- _Provided data_
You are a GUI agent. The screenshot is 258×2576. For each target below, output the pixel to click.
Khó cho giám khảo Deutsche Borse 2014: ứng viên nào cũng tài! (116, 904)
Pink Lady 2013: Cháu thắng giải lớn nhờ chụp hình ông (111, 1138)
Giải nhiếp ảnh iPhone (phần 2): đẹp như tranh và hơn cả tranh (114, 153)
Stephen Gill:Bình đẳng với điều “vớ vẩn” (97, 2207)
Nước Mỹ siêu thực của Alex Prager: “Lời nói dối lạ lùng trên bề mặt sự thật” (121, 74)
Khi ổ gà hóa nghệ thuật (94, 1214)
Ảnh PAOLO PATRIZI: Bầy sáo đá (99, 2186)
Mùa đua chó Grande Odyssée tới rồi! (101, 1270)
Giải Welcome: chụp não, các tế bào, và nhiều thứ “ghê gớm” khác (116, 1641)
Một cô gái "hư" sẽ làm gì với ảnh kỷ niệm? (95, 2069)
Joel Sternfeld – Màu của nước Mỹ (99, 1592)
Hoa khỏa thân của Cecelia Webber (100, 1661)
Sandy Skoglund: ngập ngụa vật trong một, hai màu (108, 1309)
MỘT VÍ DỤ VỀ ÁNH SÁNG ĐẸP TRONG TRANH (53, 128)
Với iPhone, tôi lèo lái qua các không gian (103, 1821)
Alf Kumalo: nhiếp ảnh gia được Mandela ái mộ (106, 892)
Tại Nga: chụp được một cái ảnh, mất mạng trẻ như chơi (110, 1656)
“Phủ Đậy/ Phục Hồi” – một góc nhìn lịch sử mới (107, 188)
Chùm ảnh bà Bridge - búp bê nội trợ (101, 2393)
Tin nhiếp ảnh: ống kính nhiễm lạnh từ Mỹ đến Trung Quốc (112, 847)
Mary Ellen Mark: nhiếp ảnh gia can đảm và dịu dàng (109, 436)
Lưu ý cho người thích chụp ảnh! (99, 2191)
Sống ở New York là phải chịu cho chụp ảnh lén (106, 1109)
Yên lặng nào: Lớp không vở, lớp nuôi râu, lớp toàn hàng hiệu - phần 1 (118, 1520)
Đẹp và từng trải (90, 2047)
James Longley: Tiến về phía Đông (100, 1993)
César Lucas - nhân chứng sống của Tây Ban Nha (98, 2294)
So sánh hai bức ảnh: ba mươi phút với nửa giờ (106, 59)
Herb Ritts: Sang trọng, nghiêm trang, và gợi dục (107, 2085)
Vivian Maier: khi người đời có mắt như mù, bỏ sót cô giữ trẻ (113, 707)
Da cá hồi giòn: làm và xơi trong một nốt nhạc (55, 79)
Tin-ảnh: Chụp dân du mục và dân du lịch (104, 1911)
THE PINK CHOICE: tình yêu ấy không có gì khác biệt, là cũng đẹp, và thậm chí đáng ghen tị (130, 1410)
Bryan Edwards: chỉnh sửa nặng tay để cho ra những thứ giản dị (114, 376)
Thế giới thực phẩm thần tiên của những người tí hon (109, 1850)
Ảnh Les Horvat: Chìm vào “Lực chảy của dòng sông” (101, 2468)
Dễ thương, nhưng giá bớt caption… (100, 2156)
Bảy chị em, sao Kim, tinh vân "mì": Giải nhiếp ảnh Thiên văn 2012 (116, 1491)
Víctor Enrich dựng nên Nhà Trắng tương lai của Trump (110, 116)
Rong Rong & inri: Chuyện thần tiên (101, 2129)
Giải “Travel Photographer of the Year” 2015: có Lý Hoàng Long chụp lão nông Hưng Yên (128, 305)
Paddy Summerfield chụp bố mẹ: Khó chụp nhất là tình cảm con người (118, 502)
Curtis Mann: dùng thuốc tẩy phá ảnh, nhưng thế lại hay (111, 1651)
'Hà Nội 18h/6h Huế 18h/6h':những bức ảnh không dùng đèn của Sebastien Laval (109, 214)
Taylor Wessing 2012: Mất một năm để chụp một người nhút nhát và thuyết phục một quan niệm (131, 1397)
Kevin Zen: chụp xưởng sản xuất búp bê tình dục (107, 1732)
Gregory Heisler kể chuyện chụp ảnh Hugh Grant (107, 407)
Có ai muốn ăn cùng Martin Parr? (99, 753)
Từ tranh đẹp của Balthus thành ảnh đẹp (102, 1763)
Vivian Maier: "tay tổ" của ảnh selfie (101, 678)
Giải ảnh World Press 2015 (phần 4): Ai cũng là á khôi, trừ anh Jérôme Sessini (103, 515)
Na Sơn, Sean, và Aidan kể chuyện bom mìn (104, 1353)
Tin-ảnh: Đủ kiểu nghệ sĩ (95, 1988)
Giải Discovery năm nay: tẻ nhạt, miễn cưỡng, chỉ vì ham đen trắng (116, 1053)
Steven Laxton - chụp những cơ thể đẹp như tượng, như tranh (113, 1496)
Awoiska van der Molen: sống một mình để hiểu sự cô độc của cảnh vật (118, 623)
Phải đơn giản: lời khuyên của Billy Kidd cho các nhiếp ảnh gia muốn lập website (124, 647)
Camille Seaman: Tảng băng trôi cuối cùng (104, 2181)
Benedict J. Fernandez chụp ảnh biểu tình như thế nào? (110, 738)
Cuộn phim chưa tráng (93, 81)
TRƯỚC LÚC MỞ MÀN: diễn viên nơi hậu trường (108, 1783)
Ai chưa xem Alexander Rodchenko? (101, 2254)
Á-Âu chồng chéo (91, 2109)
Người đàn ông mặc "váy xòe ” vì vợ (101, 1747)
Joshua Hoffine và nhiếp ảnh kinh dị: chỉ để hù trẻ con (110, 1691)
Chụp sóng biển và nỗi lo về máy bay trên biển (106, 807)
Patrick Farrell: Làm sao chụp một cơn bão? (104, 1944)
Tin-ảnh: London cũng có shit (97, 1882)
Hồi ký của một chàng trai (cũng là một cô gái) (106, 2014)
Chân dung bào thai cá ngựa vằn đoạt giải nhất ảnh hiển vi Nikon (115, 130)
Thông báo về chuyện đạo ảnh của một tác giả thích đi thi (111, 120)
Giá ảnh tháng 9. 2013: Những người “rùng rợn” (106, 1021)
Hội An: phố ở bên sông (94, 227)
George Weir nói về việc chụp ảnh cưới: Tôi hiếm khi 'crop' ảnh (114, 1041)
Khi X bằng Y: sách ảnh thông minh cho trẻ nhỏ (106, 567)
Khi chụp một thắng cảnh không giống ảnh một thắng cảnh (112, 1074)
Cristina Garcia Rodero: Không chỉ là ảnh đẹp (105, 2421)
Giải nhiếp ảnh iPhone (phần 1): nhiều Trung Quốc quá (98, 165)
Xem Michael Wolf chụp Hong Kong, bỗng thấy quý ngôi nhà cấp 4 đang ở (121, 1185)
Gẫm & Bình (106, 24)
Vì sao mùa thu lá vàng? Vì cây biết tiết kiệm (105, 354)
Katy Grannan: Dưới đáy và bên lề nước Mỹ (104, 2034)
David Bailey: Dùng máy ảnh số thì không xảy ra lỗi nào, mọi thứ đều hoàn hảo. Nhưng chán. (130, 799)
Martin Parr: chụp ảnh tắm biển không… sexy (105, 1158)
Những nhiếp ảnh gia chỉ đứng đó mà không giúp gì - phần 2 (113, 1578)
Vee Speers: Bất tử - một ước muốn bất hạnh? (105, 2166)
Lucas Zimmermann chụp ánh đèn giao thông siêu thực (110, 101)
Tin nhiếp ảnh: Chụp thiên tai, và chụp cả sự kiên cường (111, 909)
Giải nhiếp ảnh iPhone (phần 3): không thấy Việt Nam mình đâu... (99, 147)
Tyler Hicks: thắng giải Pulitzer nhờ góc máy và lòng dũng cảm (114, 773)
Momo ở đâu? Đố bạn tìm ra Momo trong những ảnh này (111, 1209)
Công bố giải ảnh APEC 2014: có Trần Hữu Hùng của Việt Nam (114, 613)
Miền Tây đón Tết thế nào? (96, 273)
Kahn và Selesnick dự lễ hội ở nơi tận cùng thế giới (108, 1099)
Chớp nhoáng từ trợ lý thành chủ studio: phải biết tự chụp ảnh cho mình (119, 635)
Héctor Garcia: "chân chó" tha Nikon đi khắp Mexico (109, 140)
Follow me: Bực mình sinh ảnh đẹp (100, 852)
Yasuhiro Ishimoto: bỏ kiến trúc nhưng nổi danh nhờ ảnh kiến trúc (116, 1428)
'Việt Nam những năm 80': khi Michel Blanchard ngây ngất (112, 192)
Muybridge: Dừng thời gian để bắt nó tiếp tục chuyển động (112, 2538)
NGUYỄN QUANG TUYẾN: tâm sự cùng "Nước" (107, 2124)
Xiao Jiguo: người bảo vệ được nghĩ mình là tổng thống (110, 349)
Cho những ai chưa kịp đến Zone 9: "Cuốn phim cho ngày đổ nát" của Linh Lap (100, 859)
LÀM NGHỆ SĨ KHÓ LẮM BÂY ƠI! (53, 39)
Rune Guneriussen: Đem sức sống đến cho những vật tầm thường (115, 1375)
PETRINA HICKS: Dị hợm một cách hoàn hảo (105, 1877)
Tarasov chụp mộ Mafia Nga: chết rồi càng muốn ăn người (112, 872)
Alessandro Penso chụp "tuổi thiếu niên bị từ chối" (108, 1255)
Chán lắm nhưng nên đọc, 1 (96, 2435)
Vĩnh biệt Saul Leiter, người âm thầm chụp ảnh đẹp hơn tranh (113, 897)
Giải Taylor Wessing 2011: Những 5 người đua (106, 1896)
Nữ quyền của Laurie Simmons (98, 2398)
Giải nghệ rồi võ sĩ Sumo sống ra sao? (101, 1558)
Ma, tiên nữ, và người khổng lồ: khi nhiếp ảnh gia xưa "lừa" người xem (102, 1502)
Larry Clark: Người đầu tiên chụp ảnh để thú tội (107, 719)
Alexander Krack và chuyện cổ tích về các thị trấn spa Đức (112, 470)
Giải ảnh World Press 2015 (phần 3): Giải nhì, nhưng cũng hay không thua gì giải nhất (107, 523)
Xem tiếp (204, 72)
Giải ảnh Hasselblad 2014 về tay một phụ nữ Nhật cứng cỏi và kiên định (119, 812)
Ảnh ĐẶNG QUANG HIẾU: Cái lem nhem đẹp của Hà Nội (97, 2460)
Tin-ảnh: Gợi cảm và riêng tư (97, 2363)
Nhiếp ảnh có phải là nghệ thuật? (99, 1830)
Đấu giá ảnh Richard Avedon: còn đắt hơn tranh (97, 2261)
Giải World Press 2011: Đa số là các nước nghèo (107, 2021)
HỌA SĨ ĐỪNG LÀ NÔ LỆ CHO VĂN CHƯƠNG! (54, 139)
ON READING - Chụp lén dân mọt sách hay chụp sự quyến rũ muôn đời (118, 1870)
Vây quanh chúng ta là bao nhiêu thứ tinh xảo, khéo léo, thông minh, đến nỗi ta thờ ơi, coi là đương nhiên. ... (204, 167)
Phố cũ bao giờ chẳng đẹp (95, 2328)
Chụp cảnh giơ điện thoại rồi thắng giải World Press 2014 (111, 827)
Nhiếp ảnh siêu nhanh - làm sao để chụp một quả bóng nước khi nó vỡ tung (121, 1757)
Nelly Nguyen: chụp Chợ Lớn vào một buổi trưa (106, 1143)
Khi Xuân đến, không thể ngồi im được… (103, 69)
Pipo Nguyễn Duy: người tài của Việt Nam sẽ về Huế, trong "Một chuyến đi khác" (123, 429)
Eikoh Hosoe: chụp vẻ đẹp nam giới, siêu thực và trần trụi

- _Task objective_
Retype only this portion of the data above: the line containing "Bryan Edwards: chỉnh", the line containing "Tin-ảnh: London cũng có shit (97, 1882)", and all lines between them, exactly.

- _Response to this task_
Bryan Edwards: chỉnh sửa nặng tay để cho ra những thứ giản dị (114, 376)
Thế giới thực phẩm thần tiên của những người tí hon (109, 1850)
Ảnh Les Horvat: Chìm vào “Lực chảy của dòng sông” (101, 2468)
Dễ thương, nhưng giá bớt caption… (100, 2156)
Bảy chị em, sao Kim, tinh vân "mì": Giải nhiếp ảnh Thiên văn 2012 (116, 1491)
Víctor Enrich dựng nên Nhà Trắng tương lai của Trump (110, 116)
Rong Rong & inri: Chuyện thần tiên (101, 2129)
Giải “Travel Photographer of the Year” 2015: có Lý Hoàng Long chụp lão nông Hưng Yên (128, 305)
Paddy Summerfield chụp bố mẹ: Khó chụp nhất là tình cảm con người (118, 502)
Curtis Mann: dùng thuốc tẩy phá ảnh, nhưng thế lại hay (111, 1651)
'Hà Nội 18h/6h Huế 18h/6h':những bức ảnh không dùng đèn của Sebastien Laval (109, 214)
Taylor Wessing 2012: Mất một năm để chụp một người nhút nhát và thuyết phục một quan niệm (131, 1397)
Kevin Zen: chụp xưởng sản xuất búp bê tình dục (107, 1732)
Gregory Heisler kể chuyện chụp ảnh Hugh Grant (107, 407)
Có ai muốn ăn cùng Martin Parr? (99, 753)
Từ tranh đẹp của Balthus thành ảnh đẹp (102, 1763)
Vivian Maier: "tay tổ" của ảnh selfie (101, 678)
Giải ảnh World Press 2015 (phần 4): Ai cũng là á khôi, trừ anh Jérôme Sessini (103, 515)
Na Sơn, Sean, và Aidan kể chuyện bom mìn (104, 1353)
Tin-ảnh: Đủ kiểu nghệ sĩ (95, 1988)
Giải Discovery năm nay: tẻ nhạt, miễn cưỡng, chỉ vì ham đen trắng (116, 1053)
Steven Laxton - chụp những cơ thể đẹp như tượng, như tranh (113, 1496)
Awoiska van der Molen: sống một mình để hiểu sự cô độc của cảnh vật (118, 623)
Phải đơn giản: lời khuyên của Billy Kidd cho các nhiếp ảnh gia muốn lập website (124, 647)
Camille Seaman: Tảng băng trôi cuối cùng (104, 2181)
Benedict J. Fernandez chụp ảnh biểu tình như thế nào? (110, 738)
Cuộn phim chưa tráng (93, 81)
TRƯỚC LÚC MỞ MÀN: diễn viên nơi hậu trường (108, 1783)
Ai chưa xem Alexander Rodchenko? (101, 2254)
Á-Âu chồng chéo (91, 2109)
Người đàn ông mặc "váy xòe ” vì vợ (101, 1747)
Joshua Hoffine và nhiếp ảnh kinh dị: chỉ để hù trẻ con (110, 1691)
Chụp sóng biển và nỗi lo về máy bay trên biển (106, 807)
Patrick Farrell: Làm sao chụp một cơn bão? (104, 1944)
Tin-ảnh: London cũng có shit (97, 1882)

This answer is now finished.